__WORK REQUIRED__: Count how many lines in the data hold the word "pixels", and give that number alone.

-- Opening Marker --

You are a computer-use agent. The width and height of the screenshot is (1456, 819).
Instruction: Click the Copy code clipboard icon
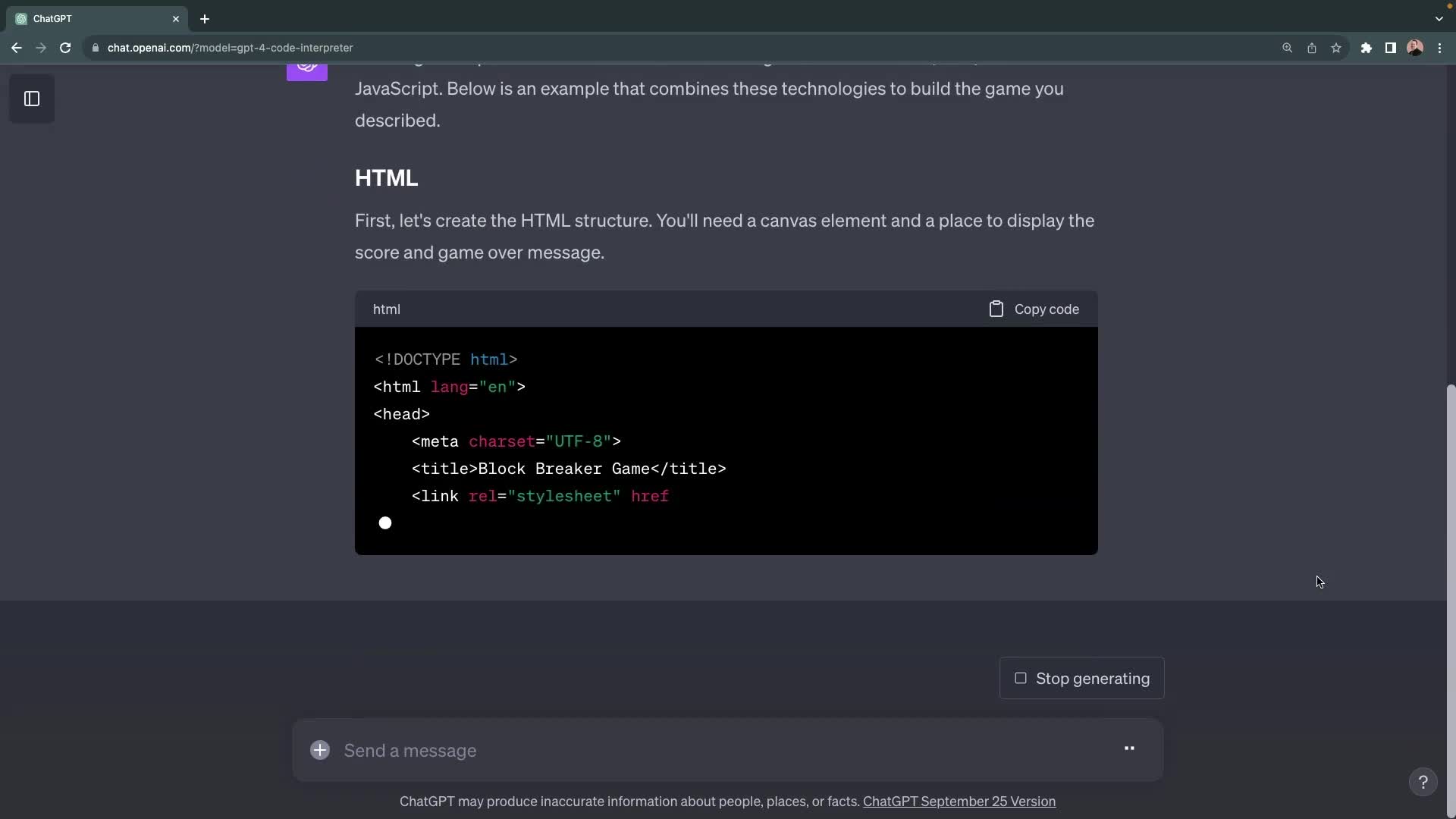[x=996, y=309]
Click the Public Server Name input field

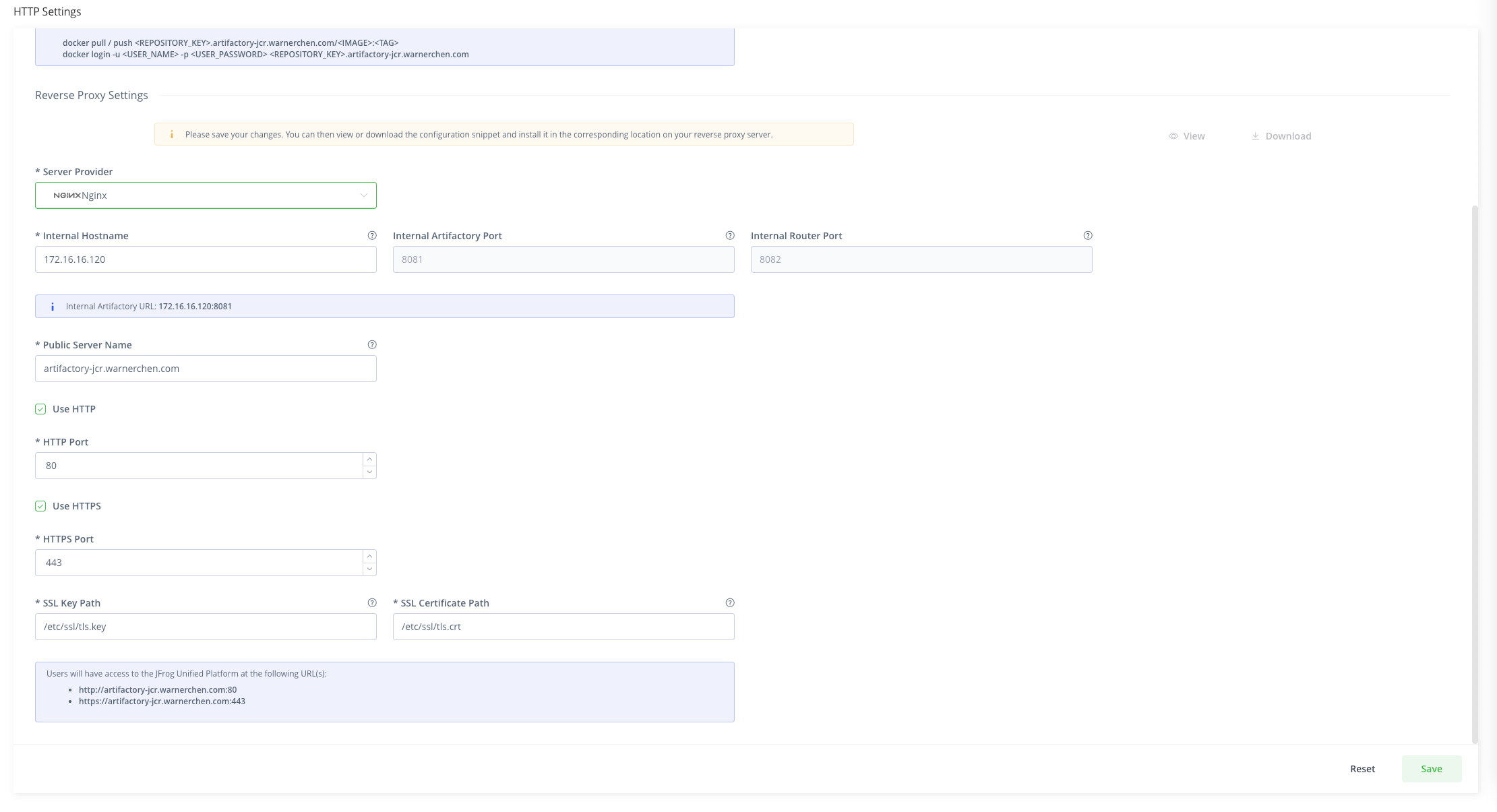[206, 369]
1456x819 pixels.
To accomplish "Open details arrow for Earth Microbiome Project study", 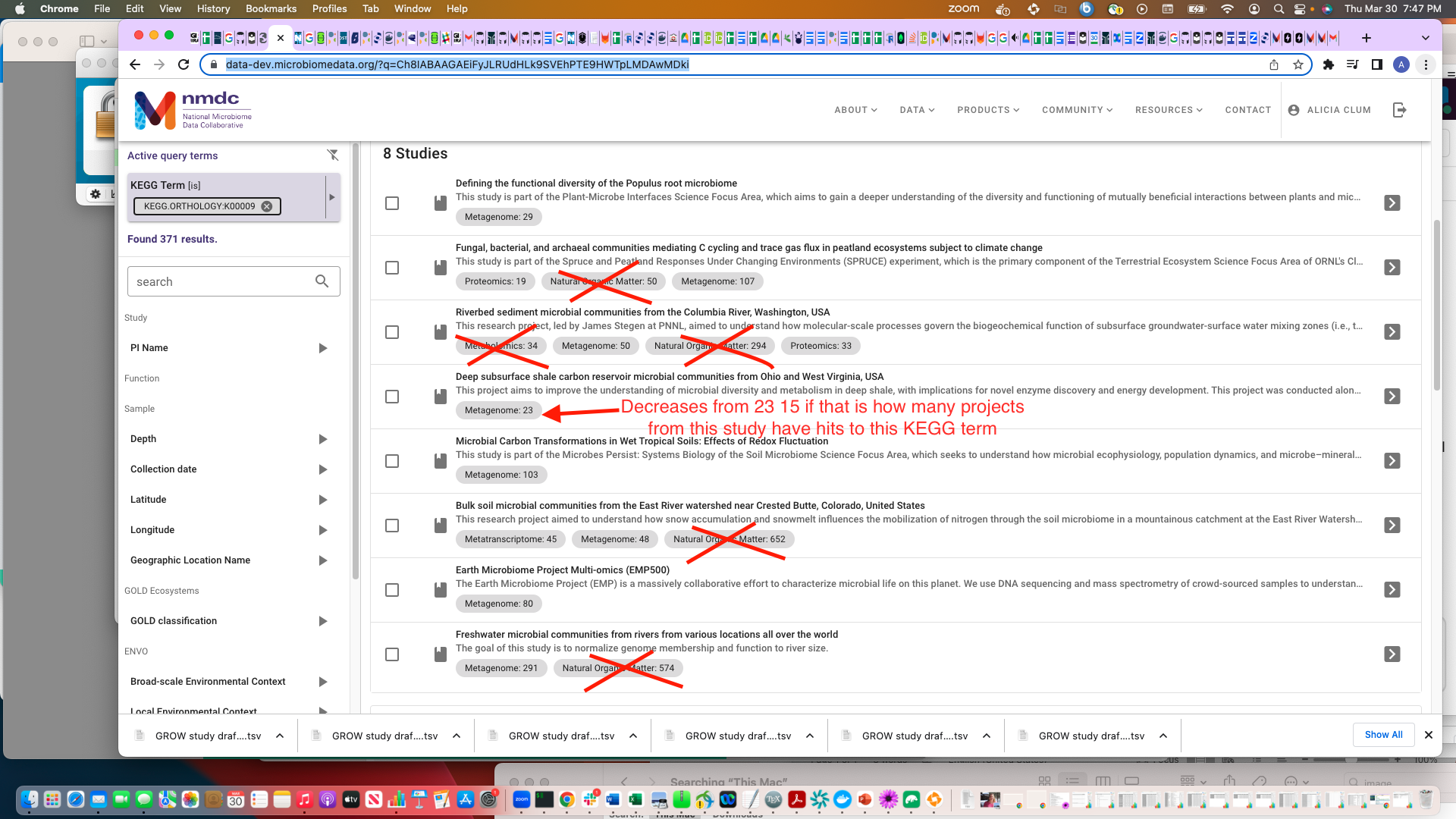I will click(1392, 589).
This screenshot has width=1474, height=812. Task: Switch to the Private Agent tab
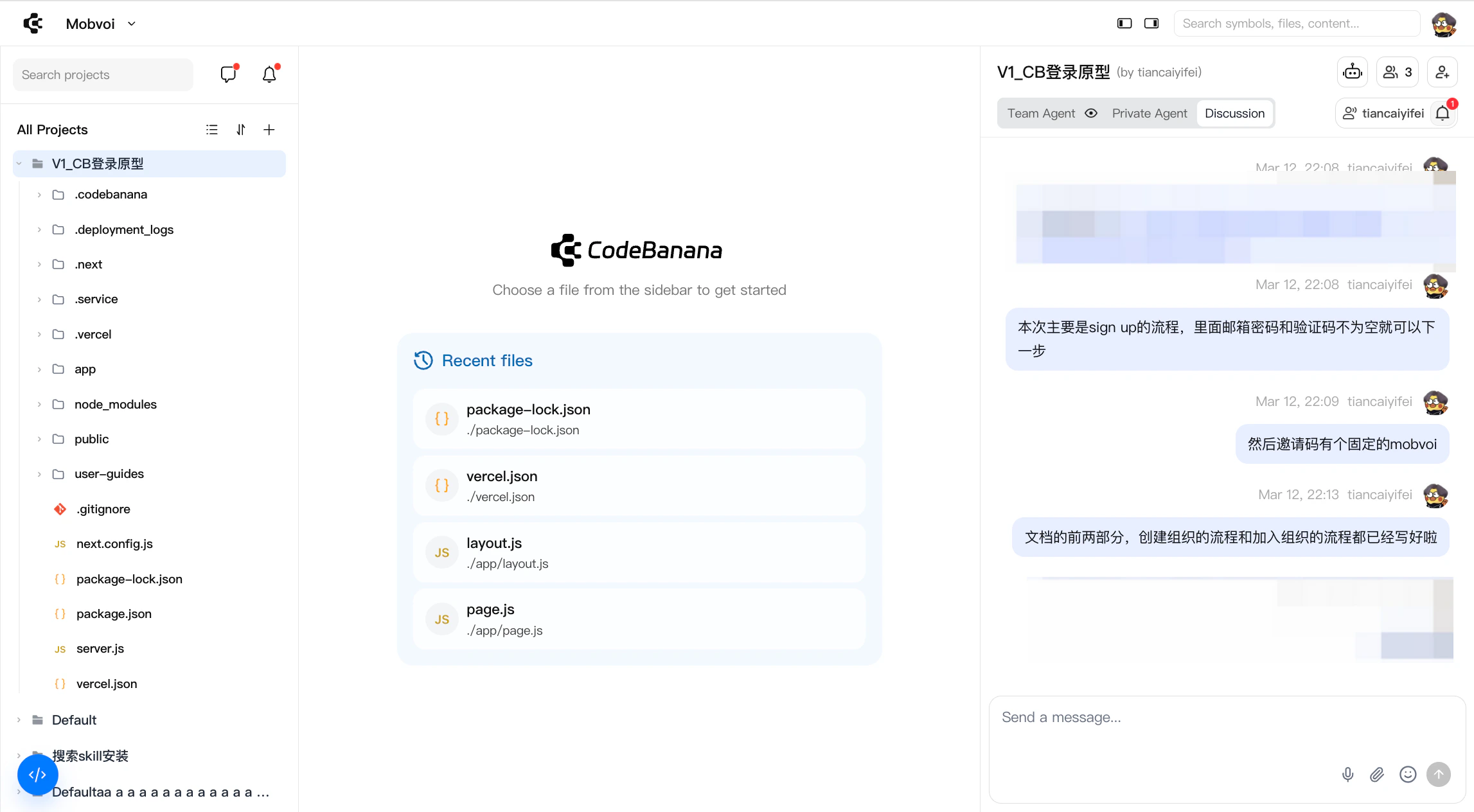click(x=1150, y=114)
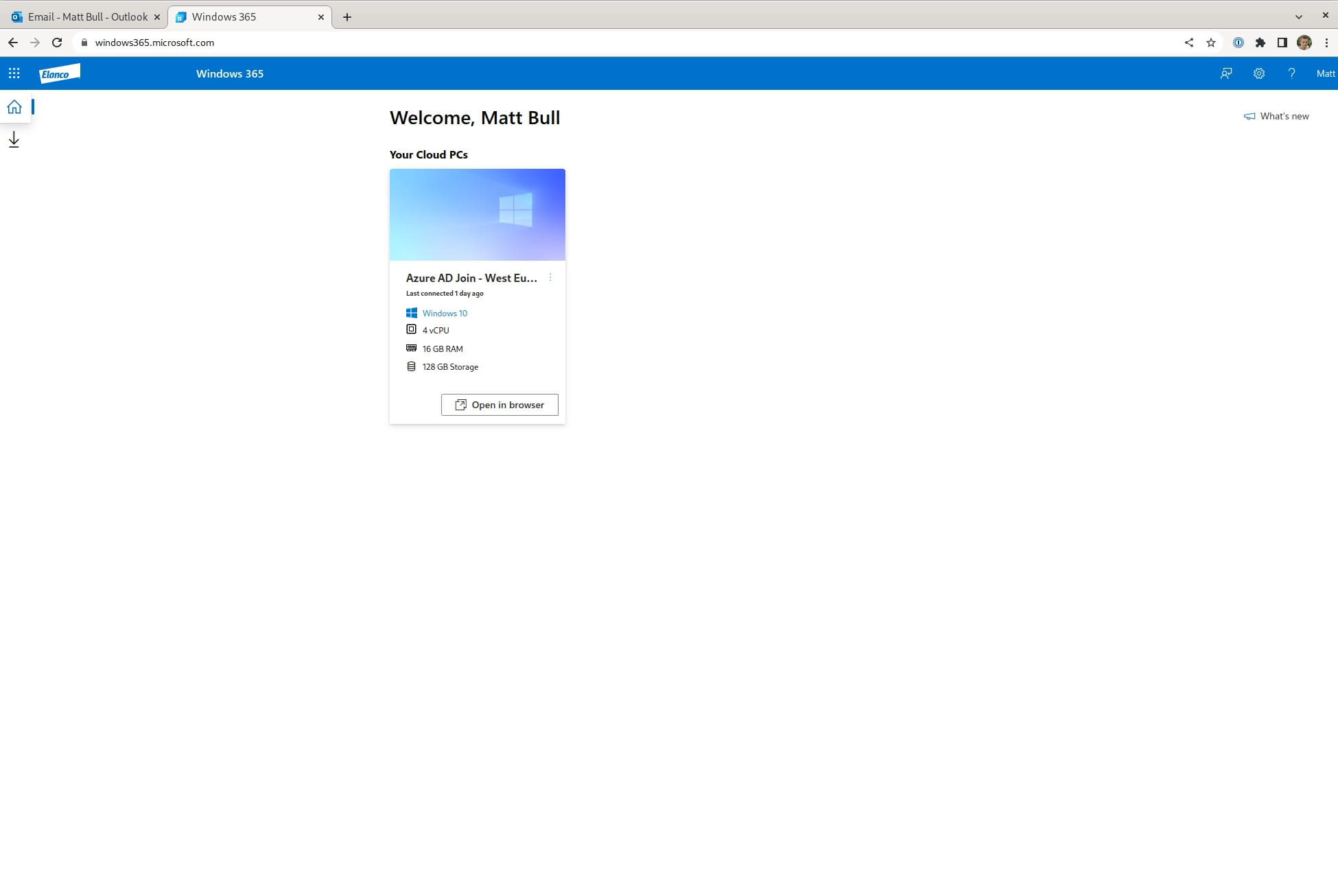
Task: Switch to Email - Matt Bull Outlook tab
Action: [x=86, y=16]
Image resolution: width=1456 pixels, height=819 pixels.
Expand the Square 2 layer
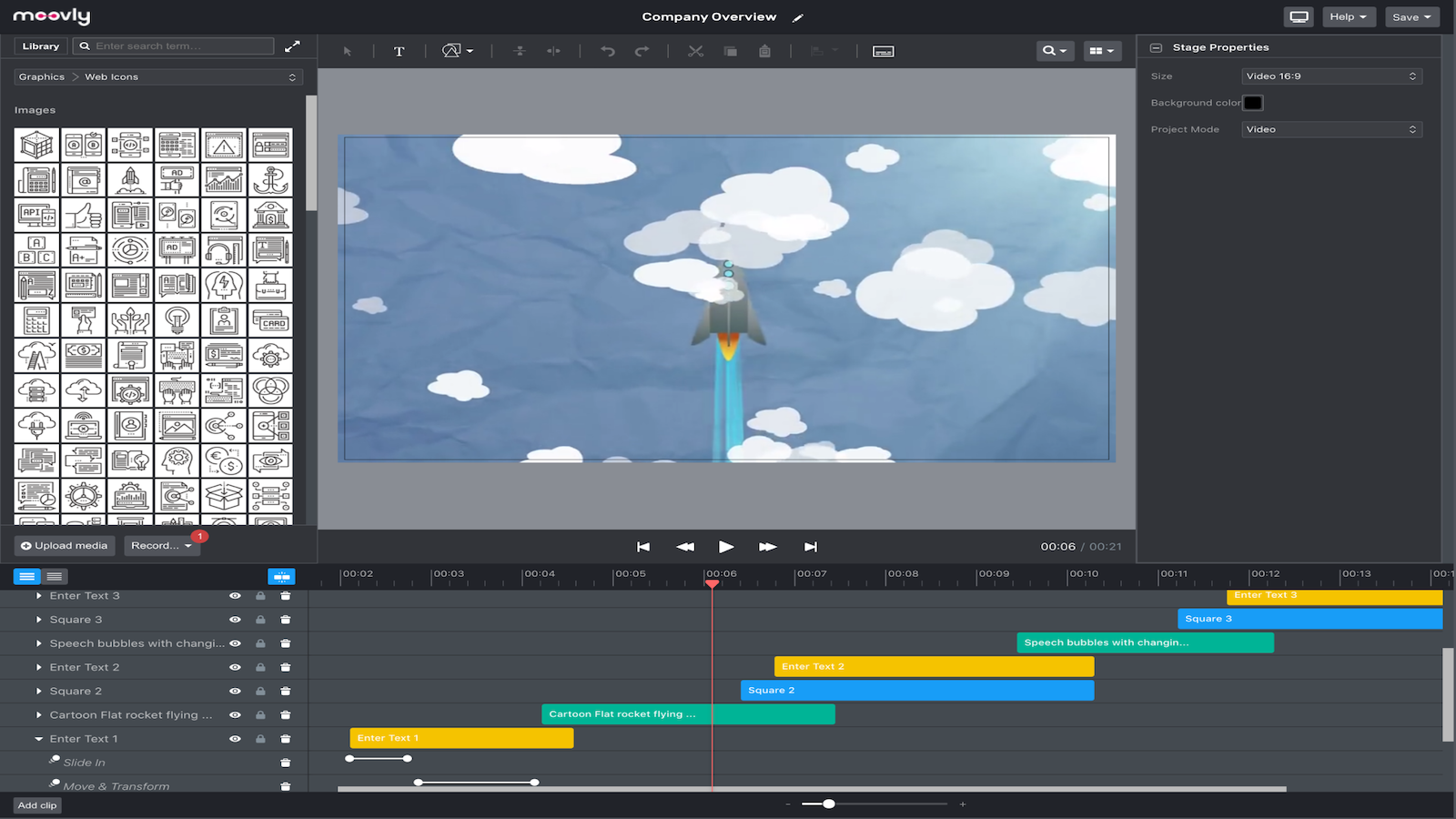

-- Closing Marker --

__RESULT OF THIS EXERCISE__: 2